I think the local provider for a directive is to provide services for its content children, for example:
//template in a module
<table>
<tr>
<td>{{ item.price | myPipe }}</td>
</tr>
</table>
myPipe
has a dependency of MyService
in its contructor:
So if I define a directive as:
@Directive({
selector: "[myAttr]",
providers: [MyService]
})
export class MyDirective { }
and apply it as:
<table>
<tr myAttr>
<td>{{ item.price | myPipe }}</td>
</tr>
</table>
then MyService
in myPipe
's constructor can be resolved.
But if there is a component also define MyService
in its local providers and apply it as:
<myComponent>
<tr myAttr>
<td>{{ item.price | myPipe }}</td>
</tr>
</myComponent>
since both the MyDirective
and MyComponent
can provider the service for myPipe
, so which one will myPipe
choose, local provider of MyDirective
or MyComponent
?
Every Component in Angular gets its very own Injector context, which is used to provide Services (or, more generally, Injectables) to itself and its component tree.
Pipes seem to always use the Injector context of the Component whose template they are in (empirically tested by me, citation needed).

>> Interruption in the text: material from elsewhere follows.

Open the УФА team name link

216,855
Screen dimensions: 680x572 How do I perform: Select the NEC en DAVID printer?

So if you have a Component (let's call it parentComponent
) with a template that looks like this:
<myComponent>
<tr myAttr>
<td>{{ item.price | myPipe }}</td>
</tr>
</myComponent>
then myPipe
will not get the Service instance from either myComponent
or myAttr
! So the direct answer to your question is neither!

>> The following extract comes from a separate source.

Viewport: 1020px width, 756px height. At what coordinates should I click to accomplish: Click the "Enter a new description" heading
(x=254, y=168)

Instead it will get the Service instance as used (provided) by the declaring Component (i.e. parentComponent
).
In terms of HTML structure it does indeed seem that myPipe
is a child of both myComponent
and myAttr
. However, in terms of Angular's hierarchy myPipe
is a child of parentComponent
and so it gets its service provider there. Also, pipes, unlike Components, are not affected by content projection (use of <ng-content>
).
It seems that your understanding of how services are provided is not quite right. Here are some corrections of the statements that you made:
Components behave differently from pipes. They form component trees and Injector contexts change accordingly. So if in place of myPipe
you had a yetAnotherComponent
, it would in fact get MyService as provided by myComponent
as opposed to parentComponent
.
If your directive provides a Service and you apply that Directive to a Component, that Component will get the Service as provided by the Directive! Unless, of course, it has registered a provider itself.